Genomics. 1994 Mar 15;20(2):227-30. doi: 10.1006/geno.1994.1157.
We report the sequence and genomic organization of a gene linked to Ki-ras in the mouse and coamplified in Y1 murine adrenal carcinoma cells. The entire 4.4-kb cDNA sequence as well as promoter and splice sites for each of the three exons was determined. The gene, designated KRAG (Ki-ras-associated gene) has a CG-rich first exon and promoter region and a long 3' untranslated region and encodes 216 amino acids. The putative 23.9-kDa protein has four potential transmembrane hydrophobic domains. The hydropathy plot resembles that of certain tumor-associated antigens, including CO-029 and ME491. A potential human homologue, EST05985, was identified and provisionally mapped to human chromosome 12, a chromosome syntenic to mouse chromosome 6, the previously mapped location of KRAG.

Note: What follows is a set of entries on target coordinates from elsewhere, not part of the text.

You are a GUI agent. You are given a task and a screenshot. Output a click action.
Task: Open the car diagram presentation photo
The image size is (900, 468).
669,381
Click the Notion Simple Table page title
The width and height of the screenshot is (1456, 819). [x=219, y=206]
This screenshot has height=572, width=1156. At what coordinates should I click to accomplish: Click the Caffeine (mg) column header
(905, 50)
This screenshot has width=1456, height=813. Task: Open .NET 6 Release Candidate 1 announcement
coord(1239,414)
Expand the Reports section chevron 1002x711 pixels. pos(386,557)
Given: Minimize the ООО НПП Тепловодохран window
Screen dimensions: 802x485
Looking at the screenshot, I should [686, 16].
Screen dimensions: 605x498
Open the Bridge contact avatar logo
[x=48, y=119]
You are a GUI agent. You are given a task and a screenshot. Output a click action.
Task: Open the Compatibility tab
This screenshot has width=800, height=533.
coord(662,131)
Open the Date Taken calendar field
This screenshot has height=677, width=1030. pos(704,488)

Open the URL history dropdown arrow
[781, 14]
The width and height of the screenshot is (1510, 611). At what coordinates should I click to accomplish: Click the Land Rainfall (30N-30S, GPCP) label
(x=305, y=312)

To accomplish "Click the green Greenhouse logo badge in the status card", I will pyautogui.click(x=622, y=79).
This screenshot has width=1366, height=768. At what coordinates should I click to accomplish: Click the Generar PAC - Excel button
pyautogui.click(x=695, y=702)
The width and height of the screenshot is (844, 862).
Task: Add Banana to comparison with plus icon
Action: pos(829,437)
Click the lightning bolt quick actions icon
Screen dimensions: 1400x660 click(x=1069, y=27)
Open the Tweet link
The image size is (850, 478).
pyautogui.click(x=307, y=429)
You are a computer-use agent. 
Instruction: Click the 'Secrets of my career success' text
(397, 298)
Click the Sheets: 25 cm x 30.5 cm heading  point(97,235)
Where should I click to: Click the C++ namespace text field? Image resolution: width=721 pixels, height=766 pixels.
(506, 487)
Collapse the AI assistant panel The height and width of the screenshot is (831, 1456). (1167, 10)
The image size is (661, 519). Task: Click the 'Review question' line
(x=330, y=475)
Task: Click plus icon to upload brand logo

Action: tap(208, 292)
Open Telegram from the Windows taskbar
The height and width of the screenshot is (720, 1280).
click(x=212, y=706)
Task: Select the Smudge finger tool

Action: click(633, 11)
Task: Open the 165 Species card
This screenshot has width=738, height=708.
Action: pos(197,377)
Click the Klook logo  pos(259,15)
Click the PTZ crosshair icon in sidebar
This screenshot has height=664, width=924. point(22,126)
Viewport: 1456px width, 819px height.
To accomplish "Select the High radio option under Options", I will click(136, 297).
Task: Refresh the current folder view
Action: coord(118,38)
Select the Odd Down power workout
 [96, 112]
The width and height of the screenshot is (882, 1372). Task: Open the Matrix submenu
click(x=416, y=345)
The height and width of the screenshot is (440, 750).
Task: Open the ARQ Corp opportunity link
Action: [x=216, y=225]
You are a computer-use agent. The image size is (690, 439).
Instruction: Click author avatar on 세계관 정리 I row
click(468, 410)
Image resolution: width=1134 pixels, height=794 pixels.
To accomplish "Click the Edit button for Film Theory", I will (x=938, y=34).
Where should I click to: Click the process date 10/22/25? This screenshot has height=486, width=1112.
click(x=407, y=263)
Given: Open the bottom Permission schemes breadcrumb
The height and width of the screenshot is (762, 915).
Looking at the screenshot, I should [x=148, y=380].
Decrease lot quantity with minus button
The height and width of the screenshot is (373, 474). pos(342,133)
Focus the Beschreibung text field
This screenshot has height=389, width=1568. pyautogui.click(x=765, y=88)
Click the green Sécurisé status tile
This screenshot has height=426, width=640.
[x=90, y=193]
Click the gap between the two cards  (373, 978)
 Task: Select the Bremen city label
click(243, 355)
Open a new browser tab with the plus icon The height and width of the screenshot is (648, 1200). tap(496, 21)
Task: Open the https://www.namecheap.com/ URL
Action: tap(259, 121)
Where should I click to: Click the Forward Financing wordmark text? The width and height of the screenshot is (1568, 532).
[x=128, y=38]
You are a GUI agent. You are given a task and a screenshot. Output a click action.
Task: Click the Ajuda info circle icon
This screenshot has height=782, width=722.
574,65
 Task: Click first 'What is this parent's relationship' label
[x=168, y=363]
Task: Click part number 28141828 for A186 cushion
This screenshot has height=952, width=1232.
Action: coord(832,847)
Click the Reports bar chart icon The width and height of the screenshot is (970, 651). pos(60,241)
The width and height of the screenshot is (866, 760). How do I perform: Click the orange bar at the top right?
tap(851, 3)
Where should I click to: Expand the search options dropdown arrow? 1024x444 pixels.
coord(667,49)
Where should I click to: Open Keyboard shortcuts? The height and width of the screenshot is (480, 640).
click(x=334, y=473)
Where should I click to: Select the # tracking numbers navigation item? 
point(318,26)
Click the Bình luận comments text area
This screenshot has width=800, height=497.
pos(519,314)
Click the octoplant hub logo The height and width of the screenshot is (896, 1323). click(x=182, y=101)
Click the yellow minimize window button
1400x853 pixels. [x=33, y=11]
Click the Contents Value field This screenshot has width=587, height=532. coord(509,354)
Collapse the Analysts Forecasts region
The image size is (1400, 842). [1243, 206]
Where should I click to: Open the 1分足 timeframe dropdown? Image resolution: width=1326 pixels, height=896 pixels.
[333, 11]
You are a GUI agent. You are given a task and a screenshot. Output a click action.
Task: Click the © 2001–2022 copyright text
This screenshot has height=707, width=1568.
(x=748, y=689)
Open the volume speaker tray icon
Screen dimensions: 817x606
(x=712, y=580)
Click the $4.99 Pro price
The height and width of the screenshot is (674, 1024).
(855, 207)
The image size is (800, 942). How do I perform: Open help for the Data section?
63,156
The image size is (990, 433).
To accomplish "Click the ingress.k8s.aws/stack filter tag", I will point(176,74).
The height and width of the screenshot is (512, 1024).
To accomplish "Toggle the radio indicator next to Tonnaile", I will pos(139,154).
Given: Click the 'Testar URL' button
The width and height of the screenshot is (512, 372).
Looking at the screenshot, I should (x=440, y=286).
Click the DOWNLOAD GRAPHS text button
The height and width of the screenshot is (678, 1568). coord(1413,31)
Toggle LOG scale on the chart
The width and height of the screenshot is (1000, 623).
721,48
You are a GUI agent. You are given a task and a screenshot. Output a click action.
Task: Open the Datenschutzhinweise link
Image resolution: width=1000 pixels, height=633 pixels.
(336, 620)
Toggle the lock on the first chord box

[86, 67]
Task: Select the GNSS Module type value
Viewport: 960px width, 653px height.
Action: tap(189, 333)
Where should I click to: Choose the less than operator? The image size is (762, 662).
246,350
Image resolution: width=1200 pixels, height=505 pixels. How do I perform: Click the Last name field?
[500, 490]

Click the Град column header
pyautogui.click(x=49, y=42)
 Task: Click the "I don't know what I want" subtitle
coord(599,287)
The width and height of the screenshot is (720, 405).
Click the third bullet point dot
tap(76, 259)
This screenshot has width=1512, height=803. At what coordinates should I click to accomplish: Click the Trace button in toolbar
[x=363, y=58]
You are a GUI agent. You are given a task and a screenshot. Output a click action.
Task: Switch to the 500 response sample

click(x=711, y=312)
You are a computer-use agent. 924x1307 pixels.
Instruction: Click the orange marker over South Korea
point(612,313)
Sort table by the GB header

我们报道了与小鼠Ki-ras基因相连且在Y1鼠肾上腺癌细胞中共同扩增的一个基因的序列和基因组结构。测定了整个4.4kb的cDNA序列以及三个外显子各自的启动子和剪接位点。该基因命名为KRAG(Ki-ras相关基因),其第一个外显子和启动子区域富含CG,3'非翻译区长,编码216个氨基酸。推测的23.9kDa蛋白有四个潜在的跨膜疏水结构域。亲水性图谱类似于某些肿瘤相关抗原,包括CO-029和ME491。鉴定出一个潜在的人类同源物EST05985,并初步定位到人类12号染色体,该染色体与小鼠6号染色体同线,而KRAG先前定位在小鼠6号染色体上。